WHAT YOU WILL DO: Pictures aside, write every record out again word for word.

PROVIDED DATA:

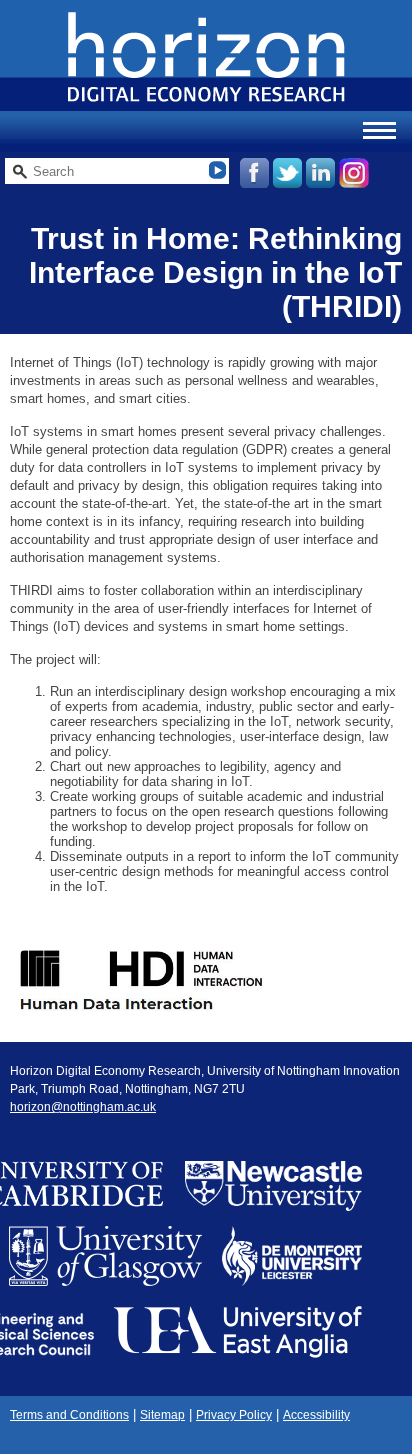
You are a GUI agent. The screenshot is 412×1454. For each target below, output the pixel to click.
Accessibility (316, 1415)
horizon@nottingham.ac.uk (83, 1107)
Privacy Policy (234, 1415)
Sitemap (162, 1415)
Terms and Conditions (69, 1415)
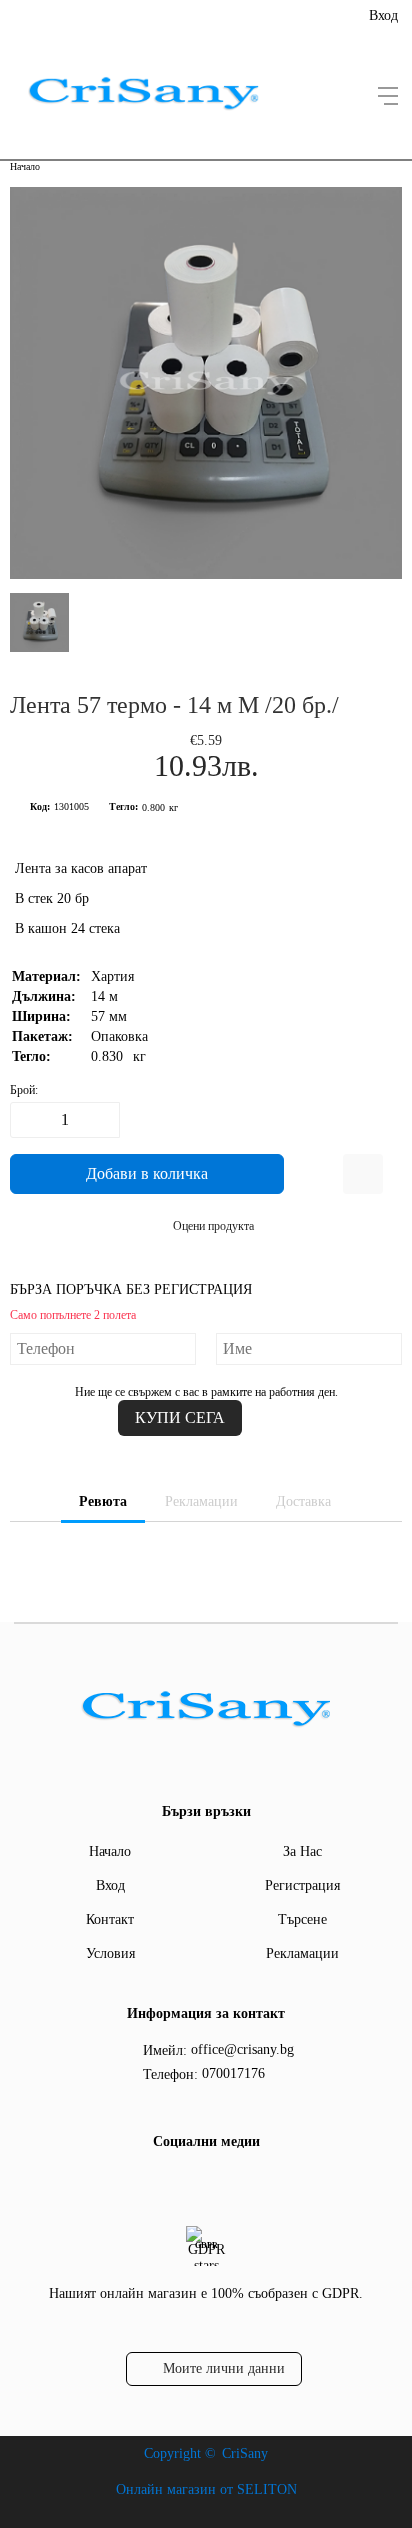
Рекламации (201, 1501)
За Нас (302, 1851)
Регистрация (302, 1885)
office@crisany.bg (242, 2049)
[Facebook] (203, 2183)
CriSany (245, 2453)
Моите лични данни (224, 2368)
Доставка (303, 1501)
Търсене (302, 1919)
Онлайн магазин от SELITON (206, 2489)
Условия (110, 1953)
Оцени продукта (213, 1226)
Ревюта (103, 1501)
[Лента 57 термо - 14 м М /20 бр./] (206, 574)
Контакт (110, 1919)
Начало (25, 166)
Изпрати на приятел (363, 1174)
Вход (383, 15)
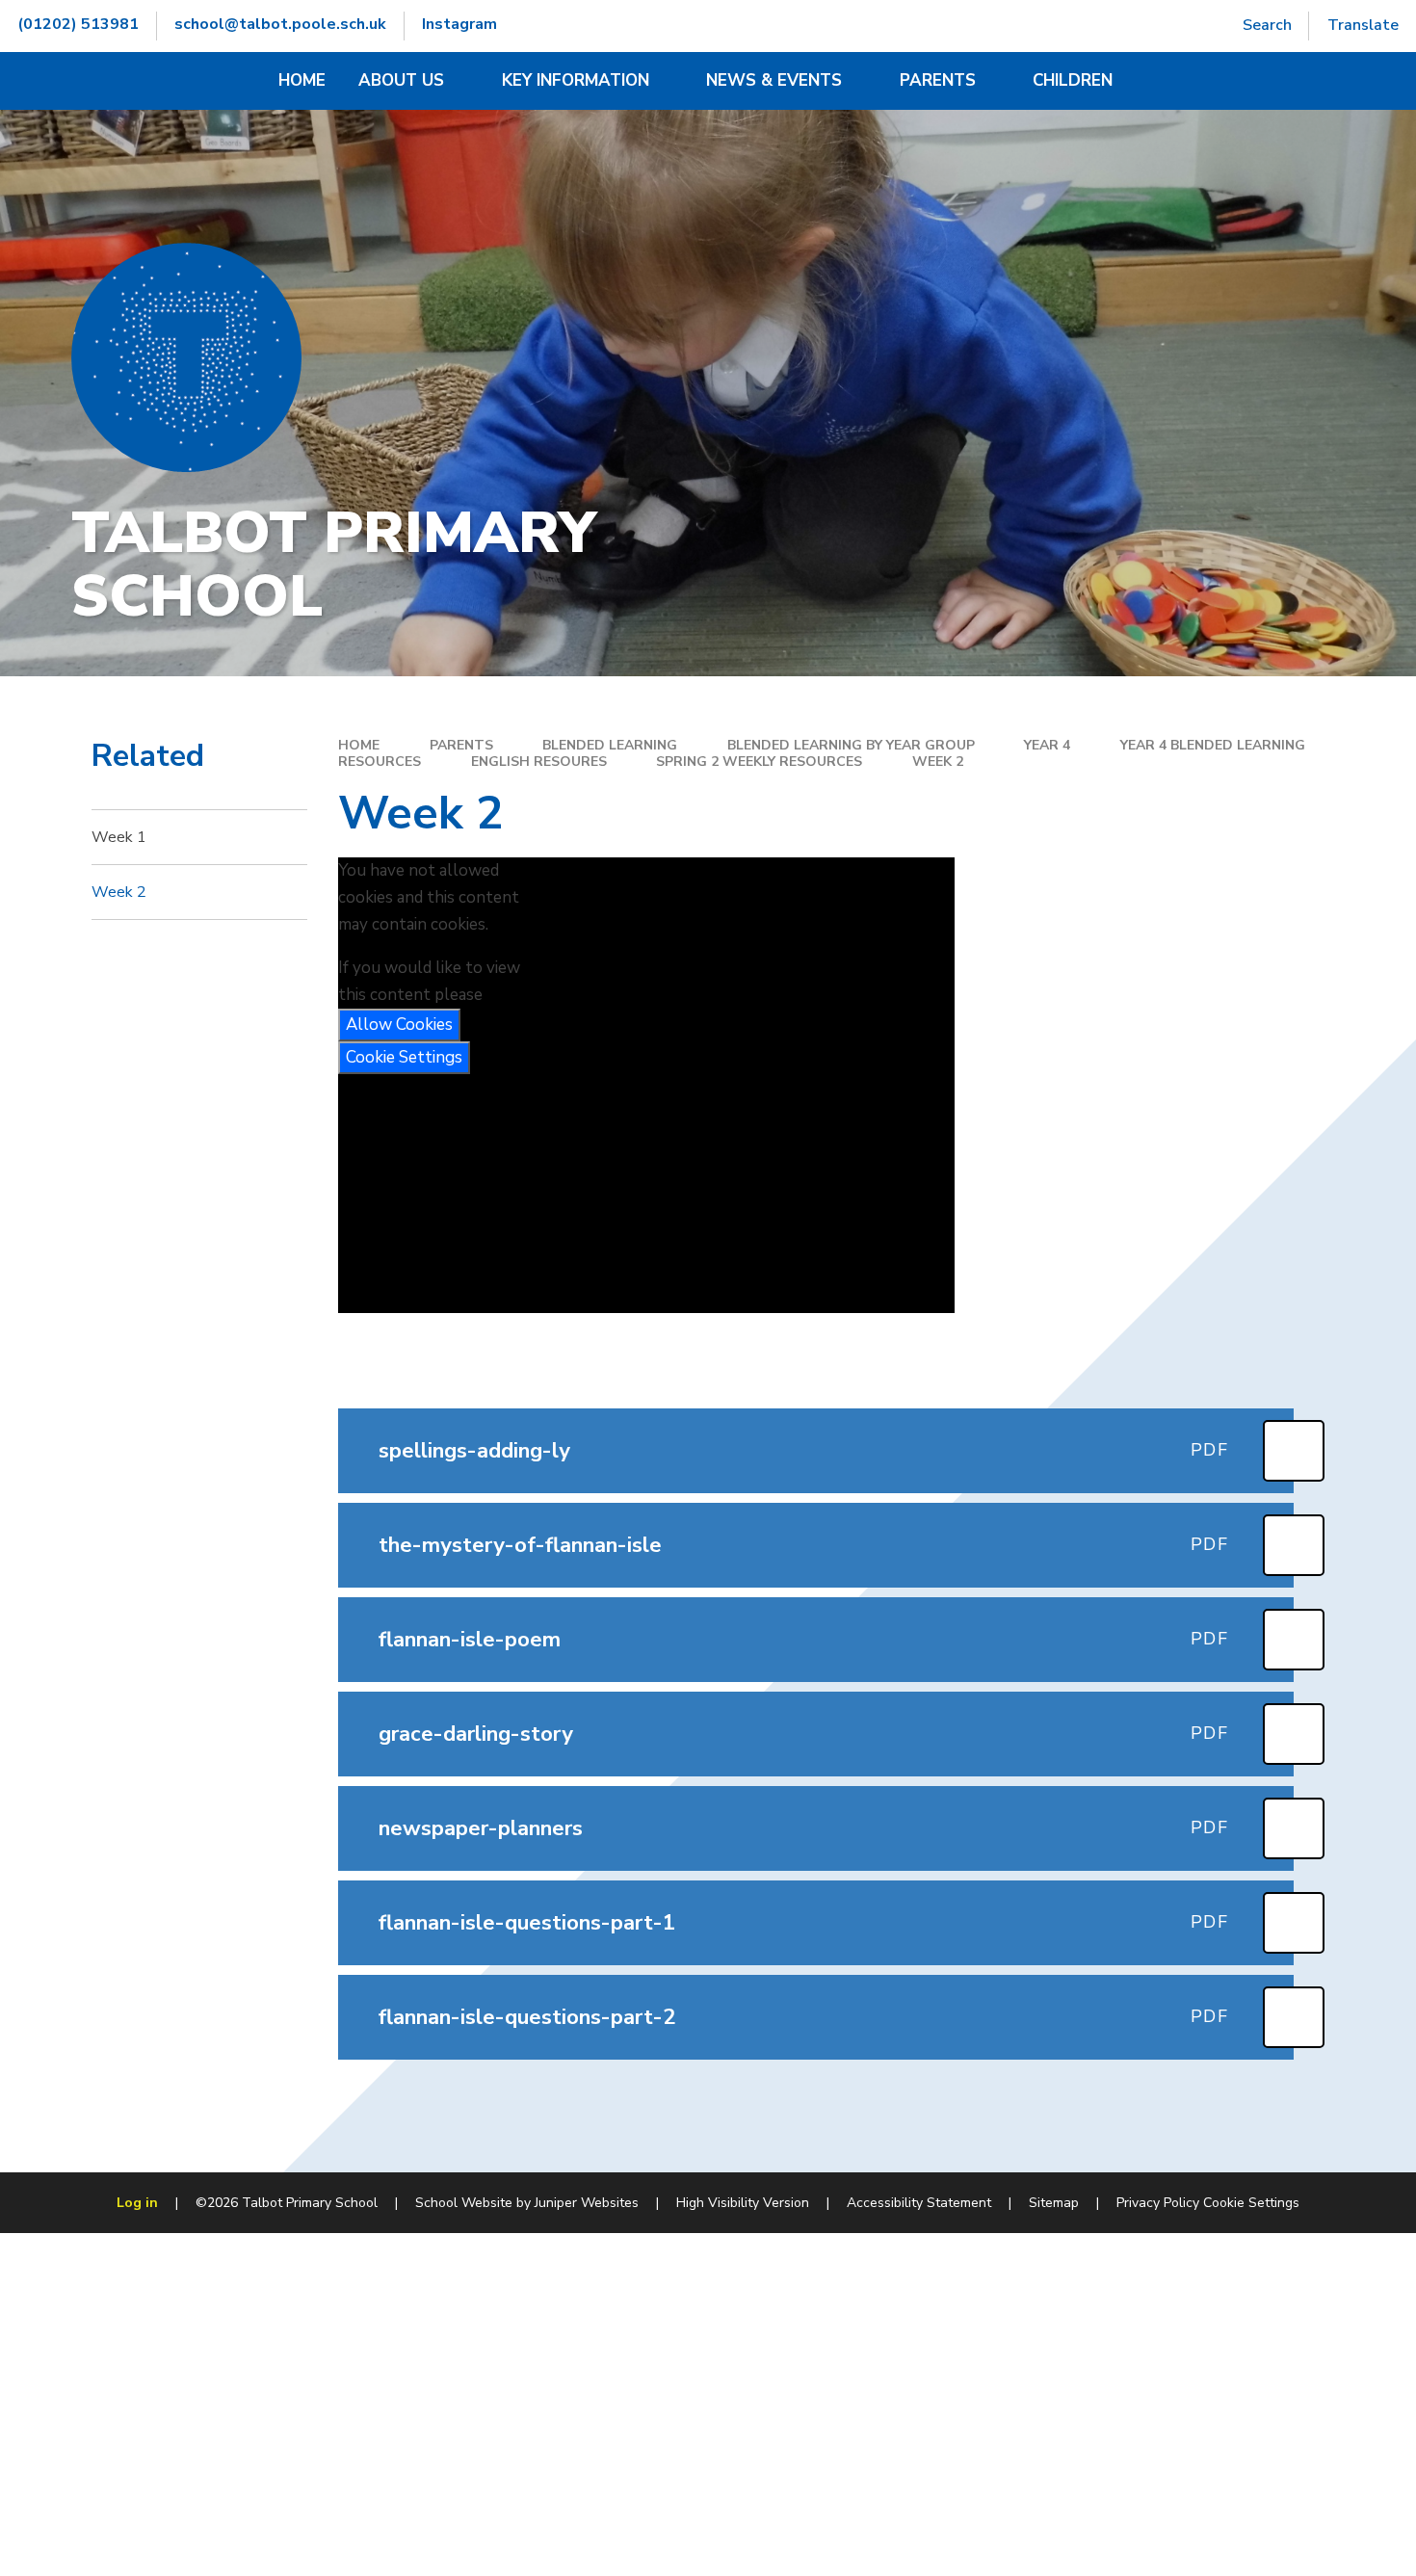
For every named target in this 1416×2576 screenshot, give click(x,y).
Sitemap (1054, 2203)
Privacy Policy (1157, 2203)
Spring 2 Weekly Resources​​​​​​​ (759, 761)
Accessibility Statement (919, 2203)
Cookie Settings (404, 1057)
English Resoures (539, 761)
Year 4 (1047, 745)
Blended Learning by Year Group (851, 745)
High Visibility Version (742, 2203)
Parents (461, 745)
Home (359, 745)
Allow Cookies (399, 1024)
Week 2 (937, 761)
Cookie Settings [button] (1251, 2203)
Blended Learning (609, 745)
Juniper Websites (587, 2203)
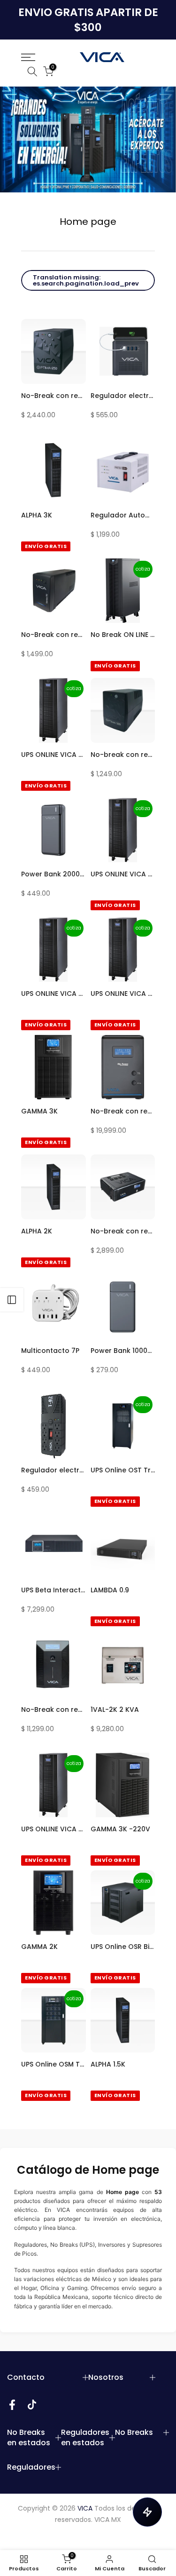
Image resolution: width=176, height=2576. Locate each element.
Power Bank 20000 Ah (53, 874)
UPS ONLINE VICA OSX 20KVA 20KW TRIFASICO (53, 993)
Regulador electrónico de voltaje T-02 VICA (53, 1470)
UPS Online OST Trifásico (123, 1470)
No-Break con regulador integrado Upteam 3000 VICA (123, 1111)
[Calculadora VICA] (147, 2512)
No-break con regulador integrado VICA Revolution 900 (123, 1231)
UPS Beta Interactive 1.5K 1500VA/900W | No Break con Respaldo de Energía (53, 1590)
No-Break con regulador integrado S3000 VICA (53, 1709)
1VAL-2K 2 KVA (115, 1709)
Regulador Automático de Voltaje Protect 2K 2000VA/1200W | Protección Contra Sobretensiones (123, 515)
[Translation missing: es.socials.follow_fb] (12, 2405)
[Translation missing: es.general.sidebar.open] (11, 1300)
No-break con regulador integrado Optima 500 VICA (123, 754)
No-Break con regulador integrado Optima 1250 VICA (53, 395)
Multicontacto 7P (50, 1350)
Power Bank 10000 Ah (123, 1350)
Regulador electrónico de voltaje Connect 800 (123, 395)
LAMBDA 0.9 (110, 1590)
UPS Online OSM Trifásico (53, 2064)
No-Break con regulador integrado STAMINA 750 (53, 634)
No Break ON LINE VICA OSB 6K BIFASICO (123, 634)
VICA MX (107, 2519)
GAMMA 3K (39, 1111)
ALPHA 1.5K (108, 2064)
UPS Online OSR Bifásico (123, 1946)
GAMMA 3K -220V (120, 1829)
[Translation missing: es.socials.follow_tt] (32, 2405)
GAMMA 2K (39, 1946)
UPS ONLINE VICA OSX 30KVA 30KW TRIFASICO (53, 1829)
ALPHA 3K (36, 515)
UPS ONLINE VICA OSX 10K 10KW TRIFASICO (53, 754)
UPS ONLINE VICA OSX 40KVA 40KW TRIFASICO (123, 874)
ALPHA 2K (36, 1231)
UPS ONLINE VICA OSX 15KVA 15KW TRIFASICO (123, 993)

ANSWER FOR THE TASK:
You are a GUI agent. The screenshot is 412×1454. For each target below, output the pixel to click.
Accessibility (316, 1415)
horizon@nottingham.ac.uk (83, 1107)
Privacy Policy (234, 1415)
Sitemap (162, 1415)
Terms and Conditions (69, 1415)
Рекламации (201, 1501)
За Нас (302, 1851)
Регистрация (302, 1885)
office@crisany.bg (242, 2049)
[Facebook] (203, 2183)
CriSany (245, 2453)
Моите лични данни (224, 2368)
Доставка (303, 1501)
Търсене (302, 1919)
Онлайн магазин от SELITON (206, 2489)
Условия (110, 1953)
Оцени продукта (213, 1226)
Ревюта (103, 1501)
[Лента 57 термо - 14 м М /20 бр./] (206, 574)
Контакт (110, 1919)
Начало (25, 166)
Изпрати на приятел (363, 1174)
Вход (383, 15)
For every named target in this 1416×2576 screenshot, give click(x,y).
Sitemap (1054, 2203)
Privacy Policy (1157, 2203)
Spring 2 Weekly Resources​​​​​​​ (759, 761)
Accessibility Statement (919, 2203)
Cookie Settings (404, 1057)
English Resoures (539, 761)
Year 4 (1047, 745)
Blended Learning by Year Group (851, 745)
High Visibility Version (742, 2203)
Parents (461, 745)
Home (359, 745)
Allow Cookies (399, 1024)
Week 2 (937, 761)
Cookie Settings [button] (1251, 2203)
Blended Learning (609, 745)
Juniper Websites (587, 2203)
Image resolution: width=176, height=2576. Locate each element.
Power Bank 20000 Ah (53, 874)
UPS ONLINE VICA OSX 20KVA 20KW TRIFASICO (53, 993)
Regulador electrónico de voltaje T-02 VICA (53, 1470)
UPS Online OST Trifásico (123, 1470)
No-Break con regulador integrado Upteam 3000 VICA (123, 1111)
[Calculadora VICA] (147, 2512)
No-break con regulador integrado VICA Revolution 900 (123, 1231)
UPS Beta Interactive 1.5K 1500VA/900W | No Break con Respaldo de Energía (53, 1590)
No-Break con regulador integrado S3000 VICA (53, 1709)
1VAL-2K 2 KVA (115, 1709)
Regulador Automático de Voltaje Protect 2K 2000VA/1200W | Protección Contra Sobretensiones (123, 515)
[Translation missing: es.socials.follow_fb] (12, 2405)
[Translation missing: es.general.sidebar.open] (11, 1300)
No-break con regulador integrado Optima 500 VICA (123, 754)
No-Break con regulador integrado Optima 1250 VICA (53, 395)
Multicontacto 7P (50, 1350)
Power Bank 10000 Ah (123, 1350)
Regulador electrónico de voltaje Connect 800 (123, 395)
LAMBDA 0.9 (110, 1590)
UPS Online OSM Trifásico (53, 2064)
No-Break con regulador integrado STAMINA 750 (53, 634)
No Break ON LINE VICA OSB 6K BIFASICO (123, 634)
VICA MX (107, 2519)
GAMMA 3K (39, 1111)
ALPHA 1.5K (108, 2064)
UPS Online OSR Bifásico (123, 1946)
GAMMA 3K -220V (120, 1829)
[Translation missing: es.socials.follow_tt] (32, 2405)
GAMMA 2K (39, 1946)
UPS ONLINE VICA OSX 30KVA 30KW TRIFASICO (53, 1829)
ALPHA 3K (36, 515)
UPS ONLINE VICA OSX 10K 10KW TRIFASICO (53, 754)
UPS ONLINE VICA OSX 40KVA 40KW TRIFASICO (123, 874)
ALPHA 2K (36, 1231)
UPS ONLINE VICA OSX 15KVA 15KW TRIFASICO (123, 993)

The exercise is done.